-- START Article --
How to use HDD on the Grid with Zdbfs

scott · February 14, 2023, 1:33am

We have some interest lately around using hard disks (HDD) on the Grid in a simple way to store some data, without the added complexity of the Quantum Safe Filesystem. Currently, the only way HDD can be reserved on the Grid is in the form of a “Zero Database” or zdb. It turns out there is a simpler way to write files into a zdb, effectively using a subset of the QSFS stack.

For this tutorial, we’ll use Terraform to reserve some Zdb space, since that’s not currently possible in the playground, and then we’ll mount a zdbfs within a VM using that Zdb to store the data. I’ll deploy the VM within the same Terraform file, but this isn’t necessary. You can deploy the VM independently, and it can actually be on a separate node from the zdb. Of course, the best performance will come from uniting them on one node.

The Terraform Deployment

Let’s start with an example main.tf file for Terraform:

terraform {
  required_providers {
    grid = {
      source = "threefoldtech/grid"
    }
  }
}

provider "grid" {
  mnemonics = "YOUR WORDS HERE"
  network = "main"
}

resource "grid_network" "net1" {
    nodes = [11]
    ip_range = "10.1.0.0/16"
    name = "network"
    description = "my network"
}

resource "grid_deployment" "d1" {
  node = 11
  network_name = grid_network.net1.name

  zdbs {
    name = "zdb"
    description = "zdb"
    password = "PASSWORD"
    size = 10 # Data size in GB
    mode = "seq"
-- END Article --
-- START Source excerpt --
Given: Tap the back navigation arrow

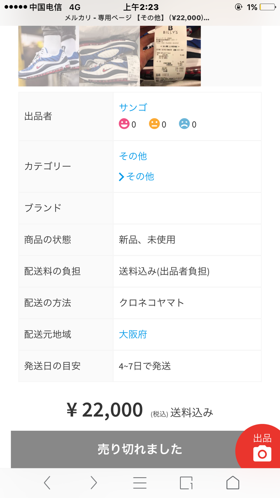Looking at the screenshot, I should tap(47, 482).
-- END Source excerpt --
## Set tasks
- a) In the zdbfs tutorial, in what form can HDD currently be reserved on the Grid?
- b) Pick up the zdbfs tutorial right after its last line and carry it on.
Please set the lines aside; they play no part in what you need to do.

## Set of answers
- a) Only as a "Zero Database," or zdb.

- b)
  }

  vms {
    name = "vm1"
    flist = "https://hub.grid.tf/tf-official-apps/base-ubuntu:latest.flist"
    cpu = 1
    publicip = false
    memory = 512
    rootfs_size = 500
    entrypoint = "/sbin/zinit init"
    env_vars = {
      SSH_KEY = "YOUR PUBLIC SSH KEY"
    }
    planetary = true
  }
}

output "zdb_ip" {
  value = grid_deployment.d1.zdbs[0].ips[0]
}

output "zdb_ns" {
  value = grid_deployment.d1.zdbs[0].namespace
}

output "zdb_port" {
  value = grid_deployment.d1.zdbs[0].port
}

output "ygg_ip" {
    value = grid_deployment.d1.vms[0].ygg_ip
}

Replace the mnemonics, public SSH key, and password with your own info. Using a strong password is probably a good idea here, because the zdb is accessible over the network. The VM specs here are very minimal for demonstration purposes but is probably adequate to run a basic backup server—adjust according to your needs, including Wireguard or public IP access if you need it.

Grab zdb and zdbfs binaries

Go ahead and deploy the Terraform file, and make a note of the zdb IP and namespace. Then SSH into your VM and run the commands below. We’re going to download two binaries into the VM, zdb and zdbfs (links below are latest releases as of time of writing, but you can check the repos for newer versions). We’ll also be running zdb locally in the VM to store the metadata and temp data. This might help a bit with performance, having the metadata on SSD, and will help keep our zdbfs invocations simpler.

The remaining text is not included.